## [Brief]
Your answer should be each line of the entries that contains the word "computer", copied in full.

--- Exercise materials Enclosed Below ---

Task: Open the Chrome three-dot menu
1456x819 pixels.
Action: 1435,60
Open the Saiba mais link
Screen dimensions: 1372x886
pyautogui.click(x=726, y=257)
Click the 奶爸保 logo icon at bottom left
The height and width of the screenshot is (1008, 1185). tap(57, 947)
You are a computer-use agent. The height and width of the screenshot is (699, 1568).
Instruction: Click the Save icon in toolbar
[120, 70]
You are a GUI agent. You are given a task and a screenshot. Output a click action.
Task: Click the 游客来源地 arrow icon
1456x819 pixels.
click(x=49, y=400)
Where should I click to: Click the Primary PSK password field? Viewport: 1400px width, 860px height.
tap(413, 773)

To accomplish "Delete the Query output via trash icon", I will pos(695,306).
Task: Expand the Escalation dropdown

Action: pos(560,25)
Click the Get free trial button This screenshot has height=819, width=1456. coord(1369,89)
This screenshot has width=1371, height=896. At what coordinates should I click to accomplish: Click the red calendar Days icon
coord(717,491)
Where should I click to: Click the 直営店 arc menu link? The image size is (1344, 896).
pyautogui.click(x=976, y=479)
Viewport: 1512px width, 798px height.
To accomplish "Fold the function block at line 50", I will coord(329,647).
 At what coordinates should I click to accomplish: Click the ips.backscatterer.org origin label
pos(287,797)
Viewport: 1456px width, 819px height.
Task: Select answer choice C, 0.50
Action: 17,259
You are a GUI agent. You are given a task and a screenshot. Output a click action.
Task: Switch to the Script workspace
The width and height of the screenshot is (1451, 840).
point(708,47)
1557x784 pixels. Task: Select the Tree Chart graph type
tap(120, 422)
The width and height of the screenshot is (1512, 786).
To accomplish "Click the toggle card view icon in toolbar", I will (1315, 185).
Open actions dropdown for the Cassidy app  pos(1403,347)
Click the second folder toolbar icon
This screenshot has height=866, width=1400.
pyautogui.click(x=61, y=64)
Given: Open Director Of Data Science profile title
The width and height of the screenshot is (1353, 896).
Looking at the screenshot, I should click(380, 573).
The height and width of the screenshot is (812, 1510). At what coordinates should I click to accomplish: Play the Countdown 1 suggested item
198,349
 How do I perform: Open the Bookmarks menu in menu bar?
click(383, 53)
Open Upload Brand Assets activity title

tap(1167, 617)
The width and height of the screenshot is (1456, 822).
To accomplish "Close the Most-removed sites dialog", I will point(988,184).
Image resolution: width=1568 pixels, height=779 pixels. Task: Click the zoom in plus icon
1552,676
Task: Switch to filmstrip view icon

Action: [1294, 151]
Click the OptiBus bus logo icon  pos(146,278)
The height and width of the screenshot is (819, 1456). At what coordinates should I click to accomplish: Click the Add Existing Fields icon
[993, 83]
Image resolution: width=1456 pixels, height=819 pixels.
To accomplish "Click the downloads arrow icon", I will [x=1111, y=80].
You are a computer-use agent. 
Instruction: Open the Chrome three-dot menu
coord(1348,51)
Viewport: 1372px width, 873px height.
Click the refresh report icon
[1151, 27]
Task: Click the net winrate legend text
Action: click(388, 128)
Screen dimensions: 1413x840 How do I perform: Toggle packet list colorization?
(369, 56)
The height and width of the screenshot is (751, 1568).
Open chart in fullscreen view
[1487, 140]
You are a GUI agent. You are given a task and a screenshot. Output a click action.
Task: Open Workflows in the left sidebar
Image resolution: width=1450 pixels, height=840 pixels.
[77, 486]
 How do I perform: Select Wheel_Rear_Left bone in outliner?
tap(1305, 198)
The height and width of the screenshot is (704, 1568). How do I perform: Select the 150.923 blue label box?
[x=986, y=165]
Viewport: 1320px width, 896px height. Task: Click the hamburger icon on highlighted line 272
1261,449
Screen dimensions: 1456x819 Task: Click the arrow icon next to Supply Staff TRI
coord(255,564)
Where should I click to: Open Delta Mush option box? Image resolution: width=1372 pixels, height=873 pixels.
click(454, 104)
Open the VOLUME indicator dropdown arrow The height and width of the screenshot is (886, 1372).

--- End of Enclosed Exercise materials ---

## [Problem solution]
You are a computer-use agent. The height and width of the screenshot is (699, 1568).
You are a computer-use agent. 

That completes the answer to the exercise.